I have a fear of death and I love the movie Coco, it has helps me realize that it is not truly the end. I find it comforting to think that death is a transition to the land of the dead, where we reside with our passed love ones and come to the living world to see our living family once again and we get to feel that they are still here with us.
I watched Coco many times, often to the point I would I would watch it every single day for a week. I never knew why. I don’t come from a Hispanic background and I always wondered why I was so drawn to this movie. I always played it off as the animation being gorgeous, which it was, but I realized what it
really was: the family dynamic. My family isn’t close at all, even my grandparents/uncles/aunts/cousins/siblings aren’t close to me. Coco inspired this yearning in my heart for a large family and I still dream of the day I’ll get that warm, loving family. It means so much to me and I’m so grateful for that.
My boyfriend and I love Coco, he always used to say that we were Hector and Mama Imelda. We are no longer a couple, and it hurt me more than I can say. A week later I watch Coco and seeing those characters he compared us to reconnect and fall back in love after a long time, it makes me have hope that we can to someday.
I’m currently planning my first solo trip to Mexico because of my deep love for Coco. I’m in a rough patch of life to the point where I’m breaking, Coco is how I get through day to day. So seeing Guanajuato and Mexico City personally would be amazing. I just hope I’ll have enough courage to do it.

# INFORMATION PROVIDED:
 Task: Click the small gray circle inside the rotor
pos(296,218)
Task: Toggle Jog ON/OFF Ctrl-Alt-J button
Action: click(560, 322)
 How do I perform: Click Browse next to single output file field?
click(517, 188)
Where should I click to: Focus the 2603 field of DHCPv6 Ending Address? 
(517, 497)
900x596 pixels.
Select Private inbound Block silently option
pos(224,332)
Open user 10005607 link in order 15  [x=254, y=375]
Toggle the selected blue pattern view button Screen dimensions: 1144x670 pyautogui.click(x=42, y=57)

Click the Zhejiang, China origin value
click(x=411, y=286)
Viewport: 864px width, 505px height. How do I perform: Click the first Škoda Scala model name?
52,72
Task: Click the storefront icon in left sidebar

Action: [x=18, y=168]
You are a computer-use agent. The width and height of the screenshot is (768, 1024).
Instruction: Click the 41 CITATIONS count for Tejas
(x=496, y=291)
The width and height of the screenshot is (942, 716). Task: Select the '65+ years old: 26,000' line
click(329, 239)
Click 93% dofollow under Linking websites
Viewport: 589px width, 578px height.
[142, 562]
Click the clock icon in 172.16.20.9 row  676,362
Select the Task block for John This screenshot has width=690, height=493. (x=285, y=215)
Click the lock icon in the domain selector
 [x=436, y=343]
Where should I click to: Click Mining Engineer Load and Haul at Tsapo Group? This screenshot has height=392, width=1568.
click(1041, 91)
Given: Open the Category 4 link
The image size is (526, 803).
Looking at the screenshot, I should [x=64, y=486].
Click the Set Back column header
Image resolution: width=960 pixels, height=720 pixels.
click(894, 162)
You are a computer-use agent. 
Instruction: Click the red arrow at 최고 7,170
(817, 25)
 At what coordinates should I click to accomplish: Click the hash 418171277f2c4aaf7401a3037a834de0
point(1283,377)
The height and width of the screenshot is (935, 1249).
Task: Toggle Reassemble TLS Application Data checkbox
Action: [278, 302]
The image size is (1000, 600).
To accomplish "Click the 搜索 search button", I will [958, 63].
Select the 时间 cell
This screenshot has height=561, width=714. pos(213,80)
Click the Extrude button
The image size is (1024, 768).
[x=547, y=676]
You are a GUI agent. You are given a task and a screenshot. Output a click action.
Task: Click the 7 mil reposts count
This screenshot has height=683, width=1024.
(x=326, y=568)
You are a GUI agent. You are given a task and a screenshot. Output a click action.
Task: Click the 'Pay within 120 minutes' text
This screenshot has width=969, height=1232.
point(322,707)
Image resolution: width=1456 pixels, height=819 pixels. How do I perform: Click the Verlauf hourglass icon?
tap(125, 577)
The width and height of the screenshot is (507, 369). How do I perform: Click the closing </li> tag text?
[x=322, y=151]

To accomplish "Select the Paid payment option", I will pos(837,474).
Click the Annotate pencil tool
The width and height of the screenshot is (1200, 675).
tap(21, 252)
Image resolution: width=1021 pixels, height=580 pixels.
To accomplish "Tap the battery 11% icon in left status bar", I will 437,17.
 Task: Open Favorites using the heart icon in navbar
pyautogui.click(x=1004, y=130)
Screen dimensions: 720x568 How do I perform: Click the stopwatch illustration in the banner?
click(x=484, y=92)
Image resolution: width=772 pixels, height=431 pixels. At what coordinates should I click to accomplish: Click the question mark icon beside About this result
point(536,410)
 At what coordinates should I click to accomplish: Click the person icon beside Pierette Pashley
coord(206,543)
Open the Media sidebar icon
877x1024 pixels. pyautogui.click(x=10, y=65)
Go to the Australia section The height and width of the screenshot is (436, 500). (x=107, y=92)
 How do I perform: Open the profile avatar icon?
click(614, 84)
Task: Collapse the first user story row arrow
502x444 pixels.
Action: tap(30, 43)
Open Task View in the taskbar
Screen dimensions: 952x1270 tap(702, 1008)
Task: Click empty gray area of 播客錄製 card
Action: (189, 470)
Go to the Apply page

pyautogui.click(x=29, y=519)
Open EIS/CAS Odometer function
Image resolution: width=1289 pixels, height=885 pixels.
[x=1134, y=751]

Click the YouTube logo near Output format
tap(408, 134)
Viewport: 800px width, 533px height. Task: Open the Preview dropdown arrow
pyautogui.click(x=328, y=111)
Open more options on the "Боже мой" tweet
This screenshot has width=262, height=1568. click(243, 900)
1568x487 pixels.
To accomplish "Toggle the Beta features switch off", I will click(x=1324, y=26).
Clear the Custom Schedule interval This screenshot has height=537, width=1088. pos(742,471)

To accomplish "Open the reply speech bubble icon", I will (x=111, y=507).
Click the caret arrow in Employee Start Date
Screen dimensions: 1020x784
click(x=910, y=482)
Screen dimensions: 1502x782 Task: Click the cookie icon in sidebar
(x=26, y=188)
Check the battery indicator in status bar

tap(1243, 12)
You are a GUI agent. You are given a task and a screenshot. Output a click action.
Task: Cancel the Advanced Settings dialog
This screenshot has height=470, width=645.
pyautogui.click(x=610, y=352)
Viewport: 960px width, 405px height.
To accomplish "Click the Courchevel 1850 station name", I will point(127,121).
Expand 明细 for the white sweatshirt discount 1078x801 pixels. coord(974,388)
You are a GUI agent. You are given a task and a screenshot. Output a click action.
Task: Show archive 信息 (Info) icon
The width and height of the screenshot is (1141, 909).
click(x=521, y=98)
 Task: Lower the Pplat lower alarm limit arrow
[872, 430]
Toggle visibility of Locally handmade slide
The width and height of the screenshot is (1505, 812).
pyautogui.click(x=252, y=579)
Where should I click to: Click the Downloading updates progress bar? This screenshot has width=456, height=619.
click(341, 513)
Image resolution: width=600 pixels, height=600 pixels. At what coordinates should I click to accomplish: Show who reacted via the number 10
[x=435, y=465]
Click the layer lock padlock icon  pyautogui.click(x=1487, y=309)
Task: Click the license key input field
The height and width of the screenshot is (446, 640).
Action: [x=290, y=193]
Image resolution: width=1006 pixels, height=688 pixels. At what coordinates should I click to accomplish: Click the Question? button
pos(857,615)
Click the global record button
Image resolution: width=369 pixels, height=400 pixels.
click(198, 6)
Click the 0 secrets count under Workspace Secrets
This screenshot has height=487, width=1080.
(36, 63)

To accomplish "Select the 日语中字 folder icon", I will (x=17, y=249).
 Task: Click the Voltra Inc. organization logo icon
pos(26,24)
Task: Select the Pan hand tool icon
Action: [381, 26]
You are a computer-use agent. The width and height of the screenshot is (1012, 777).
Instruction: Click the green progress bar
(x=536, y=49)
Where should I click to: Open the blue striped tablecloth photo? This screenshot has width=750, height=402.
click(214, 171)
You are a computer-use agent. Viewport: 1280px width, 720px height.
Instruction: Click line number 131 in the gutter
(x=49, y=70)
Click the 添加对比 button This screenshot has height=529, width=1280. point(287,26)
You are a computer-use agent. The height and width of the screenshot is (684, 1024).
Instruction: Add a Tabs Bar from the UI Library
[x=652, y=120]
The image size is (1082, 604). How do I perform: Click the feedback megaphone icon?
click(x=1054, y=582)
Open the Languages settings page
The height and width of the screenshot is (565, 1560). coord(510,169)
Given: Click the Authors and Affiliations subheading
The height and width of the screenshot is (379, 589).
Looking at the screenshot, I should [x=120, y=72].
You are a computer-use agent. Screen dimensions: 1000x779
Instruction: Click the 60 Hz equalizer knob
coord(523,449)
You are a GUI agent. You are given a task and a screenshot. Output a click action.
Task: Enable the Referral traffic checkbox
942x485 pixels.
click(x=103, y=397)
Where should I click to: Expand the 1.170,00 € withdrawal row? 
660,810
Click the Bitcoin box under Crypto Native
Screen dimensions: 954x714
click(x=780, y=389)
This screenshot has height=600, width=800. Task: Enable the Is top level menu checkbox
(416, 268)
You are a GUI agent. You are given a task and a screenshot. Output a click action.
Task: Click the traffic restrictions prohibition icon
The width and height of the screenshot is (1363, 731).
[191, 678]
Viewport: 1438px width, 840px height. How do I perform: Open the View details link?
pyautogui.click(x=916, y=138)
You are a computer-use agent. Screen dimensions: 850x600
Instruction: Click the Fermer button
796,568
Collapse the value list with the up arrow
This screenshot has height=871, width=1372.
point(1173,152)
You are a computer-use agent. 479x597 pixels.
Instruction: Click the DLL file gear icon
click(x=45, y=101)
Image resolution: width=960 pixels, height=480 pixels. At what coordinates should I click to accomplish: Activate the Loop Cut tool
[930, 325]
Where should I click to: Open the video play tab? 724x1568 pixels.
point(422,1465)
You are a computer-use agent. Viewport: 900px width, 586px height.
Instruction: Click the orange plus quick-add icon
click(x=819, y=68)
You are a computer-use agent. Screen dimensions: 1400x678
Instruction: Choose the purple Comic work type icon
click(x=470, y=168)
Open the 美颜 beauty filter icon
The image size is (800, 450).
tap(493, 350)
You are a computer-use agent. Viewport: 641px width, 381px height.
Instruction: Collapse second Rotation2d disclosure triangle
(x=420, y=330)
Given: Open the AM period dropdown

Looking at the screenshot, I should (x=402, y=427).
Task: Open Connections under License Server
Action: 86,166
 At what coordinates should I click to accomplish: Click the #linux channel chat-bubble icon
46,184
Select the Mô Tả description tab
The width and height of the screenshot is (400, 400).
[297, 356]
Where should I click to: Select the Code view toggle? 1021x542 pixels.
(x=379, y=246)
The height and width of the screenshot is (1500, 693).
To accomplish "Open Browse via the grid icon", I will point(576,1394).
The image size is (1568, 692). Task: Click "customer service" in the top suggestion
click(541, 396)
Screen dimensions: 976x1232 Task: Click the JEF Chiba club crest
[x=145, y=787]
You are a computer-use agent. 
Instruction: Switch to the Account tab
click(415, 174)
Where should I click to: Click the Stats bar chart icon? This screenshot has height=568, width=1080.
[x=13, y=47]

# ACTIVITIES:
• a. Translate into Spanish this sentence from the personal reflections on the movie Coco: "I’m currently planning my first solo trip to Mexico because of my deep love for Coco."
• b. Write a continuation of the personal reflections on the movie Coco, picking up after their final sentence.

# ANSWERS PER TASK:
• a. Actualmente estoy planeando mi primer viaje en solitario a México por mi profundo amor por Coco.

• b.
I lost my grandmother in April 2018, I watched Coco before but more recently after her death. It was my first death of a family member. I tried not to cry the majority of the movie.
One thing Coco and I got in common is how dearly we miss our dad. Mine went away when I was 8 to work in another country and it saddens me whenever I watch the Remember Me scene. I hope I get to watch it with him once I reach him!
I’m not Hispanic or Latinx in any way, but over the 13 times I’ve watched Coco, and absolutely fell in love with it, the movie sparked an interest in me to start studying Spanish and learn more about Mexican culture. Honestly I just think it’s all so beautiful, and it’s one of the reasons Coco holds a special place in my heart.
The movie “Coco” really hits home for me. I’m part Mexican and my great grandma was dying and had amnesia just like Mama Coco. She died two months after Coco was released and I played the song “Remember me” for my great grandmother. I now have Disney to thank for helping me go through her passing.
I love Coco, but I feel that my love for the movie got ruined when someone started to tell us Filipino fans of the movie to speak Spanish again because Tagalog is “hard”. Many Filipinos are colonial minded and already have enough self-hatred towards themselves and their languages already. Stop enabling and encouraging them to do so!
Coco holds a special place in my heart. I recently changed my career path from pre-medicine to music composition. Just like Miguel’s family, my parents didn’t accept my decision at first, and I even stayed at my grandma’s house for a couple of days because I was so hurt. But thankfully, my parents have eventually come around and have accepted my decision, since that what my heart really wants. I hope to one day write a composition for Disney, even a small, simple melody! It would mean the world.